-- EXCERPT --

========

More than 50 community members attended a panel presentation and discussion on poverty reduction in Ontario at the Prince Arthur Hotel in Thunder Bay on the afternoon of Wednesday, May 28. Sponsored by the Lakehead Social Planning Council and the Thunder Bay Economic Justice Committee, the event highlighted brief presentations by:
- Peter Clutterbuck of the Social Planning Network of Ontario, who talked about the province-wide cross-community strategy to organize community consultations with MPPs by the end of June and the three main priorities and lead policy initiatives for serious and comprehensive poverty reduction that the SPNO is promoting in conjunction with other provincial partners.
- Dana Milne of the Income Security Advocacy Centre, who focused on the critical importance that the province’s poverty reduction strategy extend beyond measures for reducing child and family poverty and include major reforms in Ontario Works (OW) and the Ontario Disability Supports Program (ODSP) and significant increases in social assistance rates.
- Tracy Hurlbert of the Thunder Bay Economic Justice Committee, who spoke of her own struggles to get and retain ODSP benefits (seven years to get coverage although she is paraplegic and has a hearing impairment), the clear links between poverty and poor health, and that “band-aid solutions will not end poverty, only significant change will.”
- Sally Calhoun of the Kinna-aweya Legal Clinic, who recounted that in 20 years of working with people on OW and ODSP, she has never witnessed worse conditions and that all the energy and effort to get people who are celarly eligible on OW or ODSP is really fruitless, since the fact is that they receive so little money that program coverage does not get them out of poverty.
Aaron Park of the Lakehead Social Planning Council, who reviewed the results of research he had conducted with focus groups of low income people in Thunder Bay to help formulate a local poverty reduction strategy for Thunder Bay showing that affordable housing, income levels (social assistance and minimum wage), the stigma of OW and ODSP, and punitive policies were among the major issues raised.
Participants in the meeting offered their own observations and comments, including the following:
- The importance of recognizing that there are simple solutions to the complex poverty problem, people need more money to live, but that the Government must also recognize that there are some unique factors involved in northern Ontario that require particular attention and approaches.
- Strategies to support and welcome Aboriginal in-migration to urban centres in the north must be part of a poverty reduction strategy.
- People with mental health problems who received the 21% rate cuts in 1995 must not be forgotten in any poverty reduction plan.
- Human service systems are being overwhelmed by demands that are the result of people not having adequate incomes, so how long must we wait before demanding significant rate increases?
- The importance of collaborative action by all levels of government for poverty reduction.
- The need for low income working families to get access to health coverage, since they are not on OW or ODSP.
Near the end of the meeting, Larry Joy with MPP Michael Gravelle’s constituency office pointed out that the poverty reduction strategy was an initiative of the Premier, even though poverty is not a popular issue. He announced that Minister Deb Matthews’ community consultation would be held on June 16 in Thunder Bay and that he would assist any interested parties to participate with the qualification that there be one representative from any organization.
Later in the evening, the Lakehead Social Planning Council held its Annual General Meeting, which featured the premier performance of a play about racism called Closing the Distance at Magnus Theatre. The play was a product of the Lakehead SPC’s Social and Economic Inclusion Project in 2006 and was performed by a troupe of high school students.

========

[Saved entries]
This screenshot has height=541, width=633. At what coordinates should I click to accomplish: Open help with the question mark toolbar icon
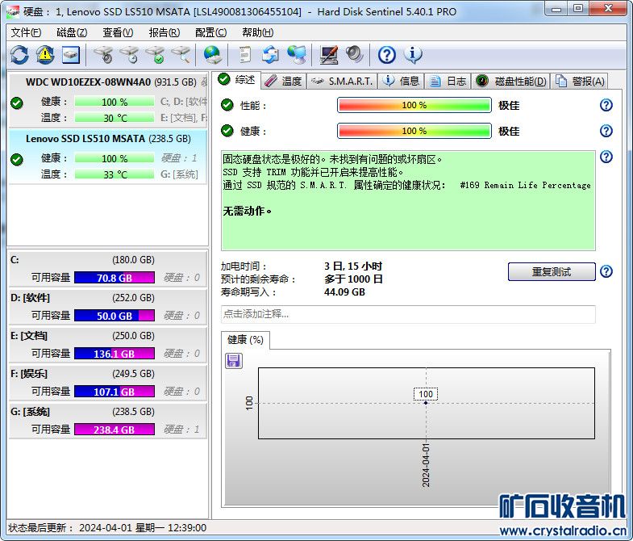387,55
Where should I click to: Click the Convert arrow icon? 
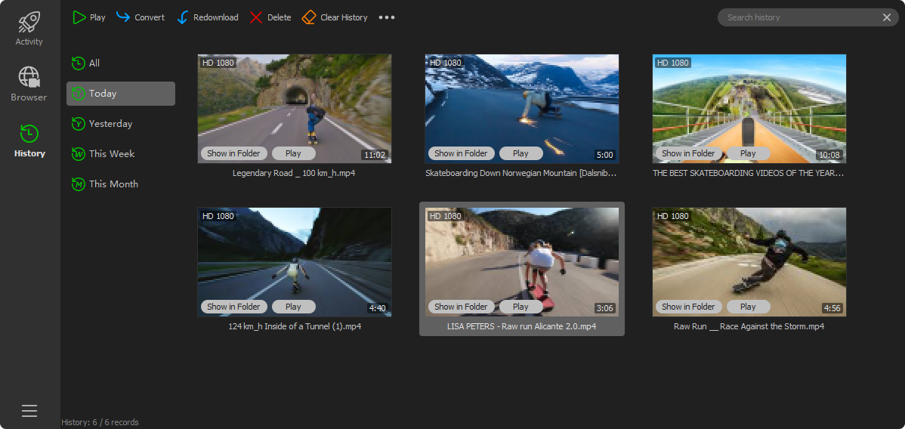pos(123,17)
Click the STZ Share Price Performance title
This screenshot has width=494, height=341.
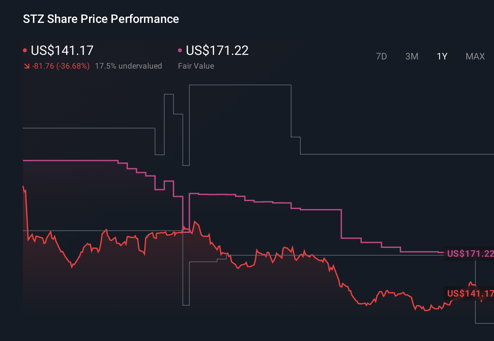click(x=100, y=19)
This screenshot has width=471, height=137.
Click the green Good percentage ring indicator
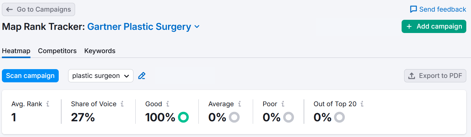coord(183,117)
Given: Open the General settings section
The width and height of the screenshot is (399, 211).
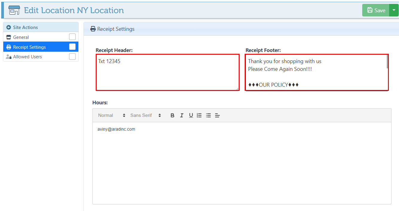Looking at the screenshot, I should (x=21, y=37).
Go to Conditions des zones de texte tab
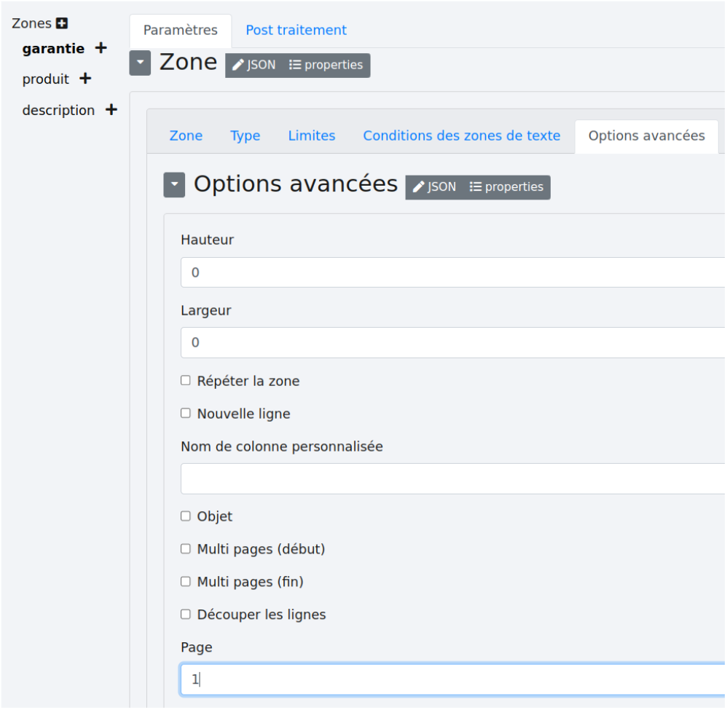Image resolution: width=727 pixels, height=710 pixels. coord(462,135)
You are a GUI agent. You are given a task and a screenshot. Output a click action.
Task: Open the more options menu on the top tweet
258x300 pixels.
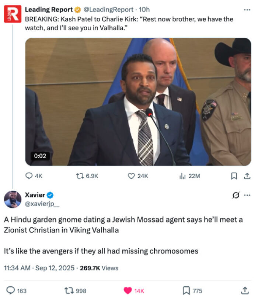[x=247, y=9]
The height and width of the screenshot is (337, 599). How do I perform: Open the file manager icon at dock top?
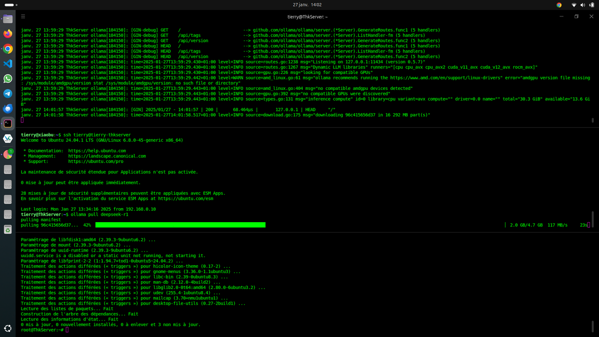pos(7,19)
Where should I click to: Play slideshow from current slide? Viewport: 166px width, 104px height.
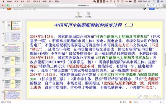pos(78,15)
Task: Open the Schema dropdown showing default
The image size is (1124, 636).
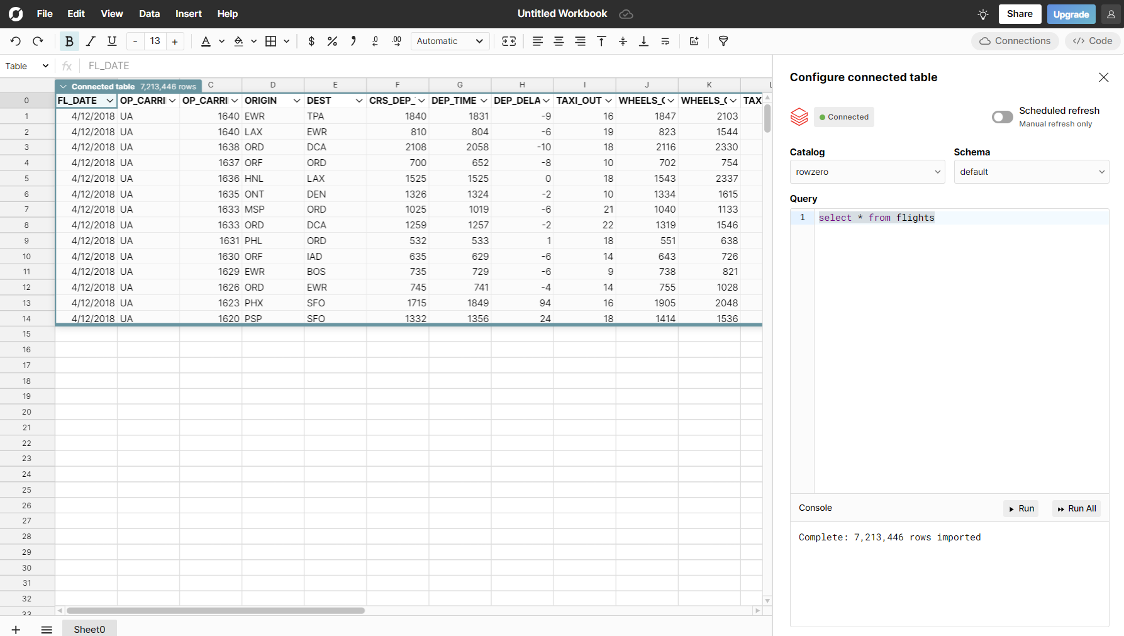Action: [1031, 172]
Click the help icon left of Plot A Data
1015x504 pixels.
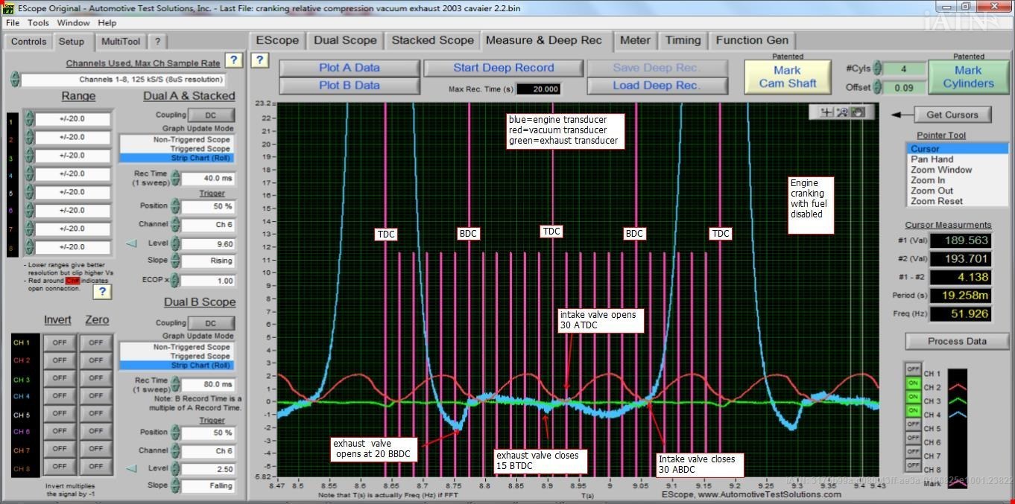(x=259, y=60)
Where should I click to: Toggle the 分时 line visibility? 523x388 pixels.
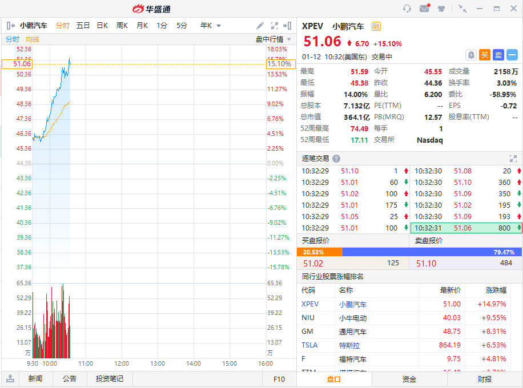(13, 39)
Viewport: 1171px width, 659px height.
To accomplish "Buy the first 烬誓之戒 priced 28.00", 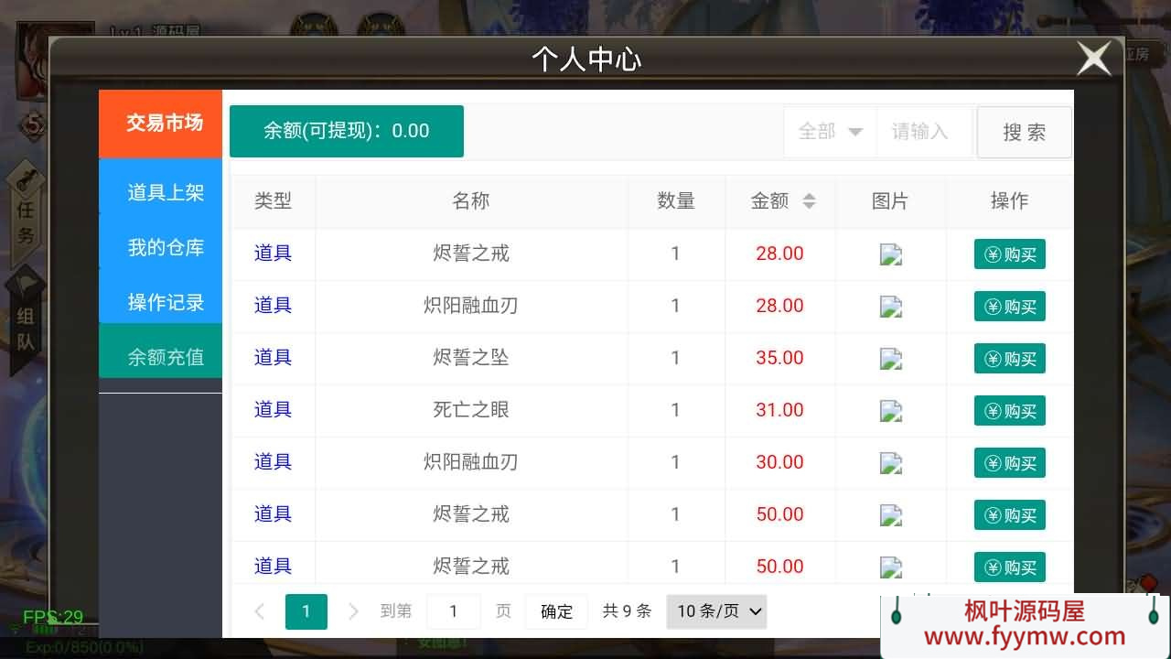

========

-- DIRECTIONS --
[1] Answer these questions from the poverty panel report:
(a) At which hotel was the panel presentation held?
(b) How many years did it take Tracy Hurlbert to get ODSP coverage?
(c) On what date was Minister Deb Matthews' community consultation to be held in Thunder Bay?
[2] Repeat the poverty panel report word for word from "- Strategies to" up to and including "significant rate increases?".
The listing has no connection to the poverty panel report.

-- RESPONSES PER TASK --
[1]
(a) The Prince Arthur Hotel in Thunder Bay.
(b) Seven years.
(c) June 16.

[2]
- Strategies to support and welcome Aboriginal in-migration to urban centres in the north must be part of a poverty reduction strategy.
- People with mental health problems who received the 21% rate cuts in 1995 must not be forgotten in any poverty reduction plan.
- Human service systems are being overwhelmed by demands that are the result of people not having adequate incomes, so how long must we wait before demanding significant rate increases?